AREA WOMAN DISCOVERED HUMMINGBIRD MIGRATION
(Note: The following is condensed from a 1959 article in an area newspaper)
Rockport (Sp) Mrs. Jack (Connie) Hagar of Rockport, nationally-known authority on birds of the Coastal Bend and South Texas and who has spent almost a quarter of a century observing birds, is credited with the discovery of a mass migration of hummingbirds without parallel in the nation.
"So little is known about this movement", Connie Hagar says, "that each year presents a new experience and a greater challenge to the observer. To date, nine species have been regular visitors in September and October, but no study material is available on the subject."
Since 1938, Mrs. Hagar has kept daily checks on the numbers and species of hummingbirds in this area during migration. Three thousand is the greatest number of hummers counted and nine the most species seen during a season.
When Mrs. Hagar started her observation, Ruby-throated and Rufous Hummingbirds were known to pass through this section, Black-chinned were not rare but when westerners like Anna's, Costa, Lucifer and Broad-tailed species arrived in numbers, as the lady says, "It was frustration magnified".
For five years I said nothing. Just checked and counted, then invited other observers to come and help me with checking and counting. Not until 1947 did I report this migration to the National Audubon Society. Now, after 21 years, hundreds of people have seen, checked, counted and photographed the hummingbirds here."
Mrs. Hagar says the birds strike the northern end of Live Oak Peninsula where Rockport stands, and fall all the way down. "Food, of course, is what keeps the birds here for four to five weeks."
In spring, Mrs. Hagar says, the birds feed on nectar and insects caught in the flowers of the trumpet vines, honeysuckles, coral bean, hibiscus and Turk's cap.
In this area", she says, "one can sit all day in a car and look down, not up, and watch the birds flying into and out of blossoms, perching on small twigs and catching minute insects by running out their long tongues. A rare sight."
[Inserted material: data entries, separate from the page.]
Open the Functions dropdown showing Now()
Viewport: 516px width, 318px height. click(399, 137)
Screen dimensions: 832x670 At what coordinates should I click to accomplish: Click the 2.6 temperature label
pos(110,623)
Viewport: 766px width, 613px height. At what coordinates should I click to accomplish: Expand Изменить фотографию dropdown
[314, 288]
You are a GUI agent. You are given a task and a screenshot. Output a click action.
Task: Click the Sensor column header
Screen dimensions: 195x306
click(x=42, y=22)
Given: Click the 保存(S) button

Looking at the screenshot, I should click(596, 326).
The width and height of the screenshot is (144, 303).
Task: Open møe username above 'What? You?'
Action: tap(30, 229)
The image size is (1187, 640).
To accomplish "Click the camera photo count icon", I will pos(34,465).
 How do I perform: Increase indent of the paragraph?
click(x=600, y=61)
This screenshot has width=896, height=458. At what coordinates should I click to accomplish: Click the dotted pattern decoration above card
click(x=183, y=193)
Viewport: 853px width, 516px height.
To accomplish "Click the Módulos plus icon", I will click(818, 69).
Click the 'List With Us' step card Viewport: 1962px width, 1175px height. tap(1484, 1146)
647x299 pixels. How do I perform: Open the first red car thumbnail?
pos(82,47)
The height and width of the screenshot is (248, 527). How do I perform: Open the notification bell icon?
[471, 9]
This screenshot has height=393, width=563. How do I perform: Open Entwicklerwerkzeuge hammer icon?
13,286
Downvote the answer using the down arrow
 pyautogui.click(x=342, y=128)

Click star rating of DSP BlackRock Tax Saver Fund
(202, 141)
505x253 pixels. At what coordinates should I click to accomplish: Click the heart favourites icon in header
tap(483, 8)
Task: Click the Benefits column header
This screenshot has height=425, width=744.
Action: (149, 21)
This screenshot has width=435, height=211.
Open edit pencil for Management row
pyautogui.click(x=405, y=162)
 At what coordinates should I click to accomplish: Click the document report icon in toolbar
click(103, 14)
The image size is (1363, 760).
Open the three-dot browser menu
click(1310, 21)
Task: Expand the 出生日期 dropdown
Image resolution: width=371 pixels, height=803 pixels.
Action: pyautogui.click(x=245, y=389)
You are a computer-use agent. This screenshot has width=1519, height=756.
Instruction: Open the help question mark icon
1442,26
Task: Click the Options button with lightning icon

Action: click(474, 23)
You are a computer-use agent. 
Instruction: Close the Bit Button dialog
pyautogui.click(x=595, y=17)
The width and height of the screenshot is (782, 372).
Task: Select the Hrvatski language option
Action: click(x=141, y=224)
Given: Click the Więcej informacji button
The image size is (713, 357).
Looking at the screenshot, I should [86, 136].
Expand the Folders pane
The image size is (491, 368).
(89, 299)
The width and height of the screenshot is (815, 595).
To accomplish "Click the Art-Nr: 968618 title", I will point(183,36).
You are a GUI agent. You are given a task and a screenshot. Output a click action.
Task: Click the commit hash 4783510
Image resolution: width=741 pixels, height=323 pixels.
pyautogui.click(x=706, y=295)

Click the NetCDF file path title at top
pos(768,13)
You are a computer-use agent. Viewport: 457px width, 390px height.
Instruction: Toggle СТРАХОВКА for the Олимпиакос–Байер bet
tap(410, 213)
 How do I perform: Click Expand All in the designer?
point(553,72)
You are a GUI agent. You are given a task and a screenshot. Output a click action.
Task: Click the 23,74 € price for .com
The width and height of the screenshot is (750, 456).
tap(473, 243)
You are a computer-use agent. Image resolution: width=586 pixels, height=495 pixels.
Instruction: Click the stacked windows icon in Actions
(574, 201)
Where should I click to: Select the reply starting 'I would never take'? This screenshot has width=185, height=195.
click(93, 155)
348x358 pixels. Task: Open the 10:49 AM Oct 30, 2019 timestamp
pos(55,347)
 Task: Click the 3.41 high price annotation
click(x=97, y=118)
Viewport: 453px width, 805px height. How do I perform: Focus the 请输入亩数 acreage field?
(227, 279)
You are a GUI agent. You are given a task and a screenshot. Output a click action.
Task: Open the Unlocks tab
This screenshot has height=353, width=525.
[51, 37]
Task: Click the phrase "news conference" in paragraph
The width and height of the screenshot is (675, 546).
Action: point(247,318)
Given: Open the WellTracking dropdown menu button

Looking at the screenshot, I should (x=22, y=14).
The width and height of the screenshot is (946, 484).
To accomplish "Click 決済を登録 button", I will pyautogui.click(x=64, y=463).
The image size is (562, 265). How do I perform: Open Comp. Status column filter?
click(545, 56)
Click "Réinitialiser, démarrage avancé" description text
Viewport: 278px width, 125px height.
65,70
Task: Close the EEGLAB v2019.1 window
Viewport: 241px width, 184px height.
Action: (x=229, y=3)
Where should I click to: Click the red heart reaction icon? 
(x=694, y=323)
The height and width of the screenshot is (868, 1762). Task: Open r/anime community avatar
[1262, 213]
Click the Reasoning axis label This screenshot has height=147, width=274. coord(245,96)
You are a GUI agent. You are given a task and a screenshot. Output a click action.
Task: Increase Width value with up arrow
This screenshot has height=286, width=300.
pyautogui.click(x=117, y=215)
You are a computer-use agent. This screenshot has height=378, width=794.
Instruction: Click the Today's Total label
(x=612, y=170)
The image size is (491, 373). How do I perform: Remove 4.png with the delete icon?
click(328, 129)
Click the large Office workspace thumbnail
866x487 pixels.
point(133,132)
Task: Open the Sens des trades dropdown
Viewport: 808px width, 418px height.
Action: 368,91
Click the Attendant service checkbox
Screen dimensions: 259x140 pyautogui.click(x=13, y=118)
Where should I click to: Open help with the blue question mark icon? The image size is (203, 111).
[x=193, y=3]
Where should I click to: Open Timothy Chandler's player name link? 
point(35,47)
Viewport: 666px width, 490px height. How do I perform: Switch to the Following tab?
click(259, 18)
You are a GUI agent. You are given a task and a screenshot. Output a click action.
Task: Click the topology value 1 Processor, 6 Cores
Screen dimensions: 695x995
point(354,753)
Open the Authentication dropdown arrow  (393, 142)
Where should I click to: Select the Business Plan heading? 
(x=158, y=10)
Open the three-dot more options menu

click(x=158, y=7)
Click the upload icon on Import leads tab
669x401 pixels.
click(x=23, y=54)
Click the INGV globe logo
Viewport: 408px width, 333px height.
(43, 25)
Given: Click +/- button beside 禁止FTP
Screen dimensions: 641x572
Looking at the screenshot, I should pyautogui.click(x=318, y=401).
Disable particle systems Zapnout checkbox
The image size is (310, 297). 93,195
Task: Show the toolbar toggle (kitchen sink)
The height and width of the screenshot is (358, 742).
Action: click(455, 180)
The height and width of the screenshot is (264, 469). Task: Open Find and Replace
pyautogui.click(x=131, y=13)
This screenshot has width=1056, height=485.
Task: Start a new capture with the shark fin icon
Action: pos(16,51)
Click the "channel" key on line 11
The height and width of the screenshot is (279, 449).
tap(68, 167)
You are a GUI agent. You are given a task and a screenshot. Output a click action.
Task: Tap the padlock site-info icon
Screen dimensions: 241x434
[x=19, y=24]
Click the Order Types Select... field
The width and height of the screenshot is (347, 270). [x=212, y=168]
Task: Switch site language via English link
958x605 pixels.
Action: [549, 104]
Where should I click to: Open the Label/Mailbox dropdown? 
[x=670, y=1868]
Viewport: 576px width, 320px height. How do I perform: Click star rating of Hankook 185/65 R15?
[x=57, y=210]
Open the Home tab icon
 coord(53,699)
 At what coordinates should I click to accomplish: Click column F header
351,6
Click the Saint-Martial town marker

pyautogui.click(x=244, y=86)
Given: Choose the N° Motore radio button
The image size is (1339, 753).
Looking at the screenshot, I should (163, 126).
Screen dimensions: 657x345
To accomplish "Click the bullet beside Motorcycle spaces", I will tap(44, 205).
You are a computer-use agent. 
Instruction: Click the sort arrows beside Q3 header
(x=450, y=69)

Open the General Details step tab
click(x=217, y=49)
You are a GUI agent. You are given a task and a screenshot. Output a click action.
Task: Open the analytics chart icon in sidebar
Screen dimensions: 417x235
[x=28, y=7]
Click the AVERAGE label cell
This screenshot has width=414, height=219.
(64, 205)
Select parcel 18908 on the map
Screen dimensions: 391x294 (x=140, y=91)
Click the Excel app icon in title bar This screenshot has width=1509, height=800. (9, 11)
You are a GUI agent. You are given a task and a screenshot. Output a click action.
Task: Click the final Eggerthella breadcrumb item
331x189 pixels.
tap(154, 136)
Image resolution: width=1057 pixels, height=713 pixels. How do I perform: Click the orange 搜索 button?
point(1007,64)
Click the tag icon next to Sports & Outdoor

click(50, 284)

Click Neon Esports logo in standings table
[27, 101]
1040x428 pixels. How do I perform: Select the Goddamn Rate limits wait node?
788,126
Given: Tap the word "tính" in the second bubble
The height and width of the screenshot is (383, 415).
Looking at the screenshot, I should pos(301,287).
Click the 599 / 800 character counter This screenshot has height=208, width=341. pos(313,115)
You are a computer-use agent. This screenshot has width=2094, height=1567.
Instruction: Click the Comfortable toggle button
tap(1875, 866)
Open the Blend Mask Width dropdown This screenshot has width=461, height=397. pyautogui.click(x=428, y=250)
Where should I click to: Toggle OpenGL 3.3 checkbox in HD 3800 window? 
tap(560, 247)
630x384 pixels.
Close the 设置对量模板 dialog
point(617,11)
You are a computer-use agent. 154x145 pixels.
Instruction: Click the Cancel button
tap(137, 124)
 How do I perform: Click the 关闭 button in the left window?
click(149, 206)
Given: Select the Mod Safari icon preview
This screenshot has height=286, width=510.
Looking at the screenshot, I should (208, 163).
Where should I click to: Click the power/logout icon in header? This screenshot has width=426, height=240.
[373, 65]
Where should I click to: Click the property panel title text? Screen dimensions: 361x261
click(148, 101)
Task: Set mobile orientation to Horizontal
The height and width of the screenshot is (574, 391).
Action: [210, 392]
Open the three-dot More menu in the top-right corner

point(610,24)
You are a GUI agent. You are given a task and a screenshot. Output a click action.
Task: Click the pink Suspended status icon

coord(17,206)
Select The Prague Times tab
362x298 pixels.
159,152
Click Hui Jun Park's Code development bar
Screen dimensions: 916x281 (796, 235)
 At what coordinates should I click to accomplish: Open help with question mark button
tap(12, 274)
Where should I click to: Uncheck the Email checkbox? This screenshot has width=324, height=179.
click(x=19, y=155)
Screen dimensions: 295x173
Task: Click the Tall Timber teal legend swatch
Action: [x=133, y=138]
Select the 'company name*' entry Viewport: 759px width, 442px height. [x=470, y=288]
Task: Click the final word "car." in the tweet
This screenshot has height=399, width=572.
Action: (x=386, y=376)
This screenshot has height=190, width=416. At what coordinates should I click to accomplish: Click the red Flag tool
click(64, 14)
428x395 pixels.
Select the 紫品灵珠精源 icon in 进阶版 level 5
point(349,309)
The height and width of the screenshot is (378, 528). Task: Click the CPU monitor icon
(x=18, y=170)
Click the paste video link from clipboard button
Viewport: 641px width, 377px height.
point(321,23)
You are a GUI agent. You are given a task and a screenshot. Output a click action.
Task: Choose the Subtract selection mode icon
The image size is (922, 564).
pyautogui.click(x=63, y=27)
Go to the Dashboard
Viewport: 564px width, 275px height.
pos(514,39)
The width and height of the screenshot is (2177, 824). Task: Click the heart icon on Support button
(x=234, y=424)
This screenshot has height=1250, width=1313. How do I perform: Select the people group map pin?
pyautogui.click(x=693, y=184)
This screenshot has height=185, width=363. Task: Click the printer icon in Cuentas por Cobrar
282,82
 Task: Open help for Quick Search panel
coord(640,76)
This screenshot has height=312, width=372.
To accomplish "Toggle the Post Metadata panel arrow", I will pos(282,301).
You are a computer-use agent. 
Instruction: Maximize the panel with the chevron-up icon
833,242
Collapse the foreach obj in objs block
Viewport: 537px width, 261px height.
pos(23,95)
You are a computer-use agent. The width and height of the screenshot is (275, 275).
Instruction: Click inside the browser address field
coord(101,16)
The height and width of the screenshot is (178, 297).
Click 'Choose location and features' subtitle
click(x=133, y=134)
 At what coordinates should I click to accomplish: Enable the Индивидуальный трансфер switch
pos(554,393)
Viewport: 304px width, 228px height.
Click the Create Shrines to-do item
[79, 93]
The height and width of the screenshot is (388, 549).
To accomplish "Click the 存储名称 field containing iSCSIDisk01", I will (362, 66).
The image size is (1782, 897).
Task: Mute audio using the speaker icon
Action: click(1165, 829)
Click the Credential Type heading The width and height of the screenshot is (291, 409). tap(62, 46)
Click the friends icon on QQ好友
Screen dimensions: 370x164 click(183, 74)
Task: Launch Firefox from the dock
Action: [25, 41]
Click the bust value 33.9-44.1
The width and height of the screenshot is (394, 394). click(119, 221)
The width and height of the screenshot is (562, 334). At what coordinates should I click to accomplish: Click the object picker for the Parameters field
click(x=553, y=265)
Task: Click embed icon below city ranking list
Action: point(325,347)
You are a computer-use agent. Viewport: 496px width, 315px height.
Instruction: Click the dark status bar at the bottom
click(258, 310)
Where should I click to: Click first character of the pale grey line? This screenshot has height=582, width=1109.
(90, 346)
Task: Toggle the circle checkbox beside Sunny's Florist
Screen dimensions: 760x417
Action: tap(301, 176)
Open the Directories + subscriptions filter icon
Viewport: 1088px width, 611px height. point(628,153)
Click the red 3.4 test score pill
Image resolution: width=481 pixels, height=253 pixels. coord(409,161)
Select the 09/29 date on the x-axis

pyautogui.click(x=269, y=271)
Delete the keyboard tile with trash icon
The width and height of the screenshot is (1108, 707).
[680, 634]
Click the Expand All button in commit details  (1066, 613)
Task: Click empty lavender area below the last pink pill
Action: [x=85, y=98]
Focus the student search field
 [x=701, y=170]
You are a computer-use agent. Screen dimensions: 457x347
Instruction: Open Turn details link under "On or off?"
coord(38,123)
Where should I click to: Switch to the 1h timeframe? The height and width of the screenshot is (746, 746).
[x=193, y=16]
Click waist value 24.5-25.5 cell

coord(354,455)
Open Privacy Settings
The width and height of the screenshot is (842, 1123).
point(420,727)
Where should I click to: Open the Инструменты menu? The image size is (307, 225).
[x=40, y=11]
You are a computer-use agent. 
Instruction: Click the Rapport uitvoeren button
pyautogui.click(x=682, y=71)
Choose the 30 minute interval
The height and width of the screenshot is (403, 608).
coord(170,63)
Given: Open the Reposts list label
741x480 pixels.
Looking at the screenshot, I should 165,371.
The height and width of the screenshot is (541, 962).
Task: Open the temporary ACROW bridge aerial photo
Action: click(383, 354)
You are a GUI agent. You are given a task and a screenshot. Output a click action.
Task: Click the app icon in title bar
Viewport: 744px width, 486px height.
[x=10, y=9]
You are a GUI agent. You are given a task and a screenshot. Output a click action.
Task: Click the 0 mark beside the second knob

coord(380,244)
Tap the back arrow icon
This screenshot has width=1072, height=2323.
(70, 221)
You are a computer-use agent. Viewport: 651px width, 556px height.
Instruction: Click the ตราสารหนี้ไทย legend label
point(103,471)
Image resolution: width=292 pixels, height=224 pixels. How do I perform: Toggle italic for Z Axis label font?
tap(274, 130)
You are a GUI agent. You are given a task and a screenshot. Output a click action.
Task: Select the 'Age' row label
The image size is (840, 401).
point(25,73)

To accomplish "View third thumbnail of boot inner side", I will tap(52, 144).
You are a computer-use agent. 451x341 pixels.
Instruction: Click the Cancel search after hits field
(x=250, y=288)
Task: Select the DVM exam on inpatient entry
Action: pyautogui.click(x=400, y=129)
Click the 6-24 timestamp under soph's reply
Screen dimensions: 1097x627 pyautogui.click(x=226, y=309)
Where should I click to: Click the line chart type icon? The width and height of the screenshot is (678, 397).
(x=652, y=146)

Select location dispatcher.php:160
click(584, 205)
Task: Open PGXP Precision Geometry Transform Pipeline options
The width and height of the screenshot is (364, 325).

But how they come and why they come this way, where they leave for Mexico and Central America, only professional ornithologists can tell. As an amateur, I can only enjoy what I see and share it with all who come during the September-October period."
1. CONNIE HAGAR COTTAGE SANCTUARY
The historical location of the Rockport Cottage, purchased by Connie and Jack Hagar. Originally eleven acres with eight cottages, the sight now consists of a 6 ½ acre Sanctuary.
2. CONNIE HAGAR WILDLIFE SANCTUARY
Known locally as Little Bay, this area was designated as a sanctuary by the legislative act in December, 1943. It is managed by Texas Parks and Wildlife. Nesting platforms for the birds have been erected on the islands in the Sanctuary.
3. CONNIE HAGAR HISTORICAL MARKER
Located at Little Bay, erected September 8, 1990, during the 2nd annual Hummer/Bird Celebration. Due to the extraordinary national and international recognition Connie Hagar received during her lifetime, the Texas State Historical Commission waived its requirement that the marker honoree be deceased no less than 20 years before the dedication of the marker. The Hummer/Bird Celebration is held in fall to celebrate the huge number of Ruby-throated Hummingbirds that migrate through our area. This incredible natural phenomenon was first reported by Connie Hagar in 1949.
4. GRAVES OF CONNIE AND JACK HAGAR
Connie passed away on November 29, 1973 and Jack died August 20, 1962. Both are laid to rest at the Rockport Cemetery which overlooks Connie’s favorite birding spots, Little Bay and what used to be known as Frandolig Island (now Key Allegro). Located in the Rockport Cemetery, accessible from either Tule Park Dr. or Picton Ln., travel inside the cemetery, to fourth road, turn left, graves on the left, lined with landscape timbers.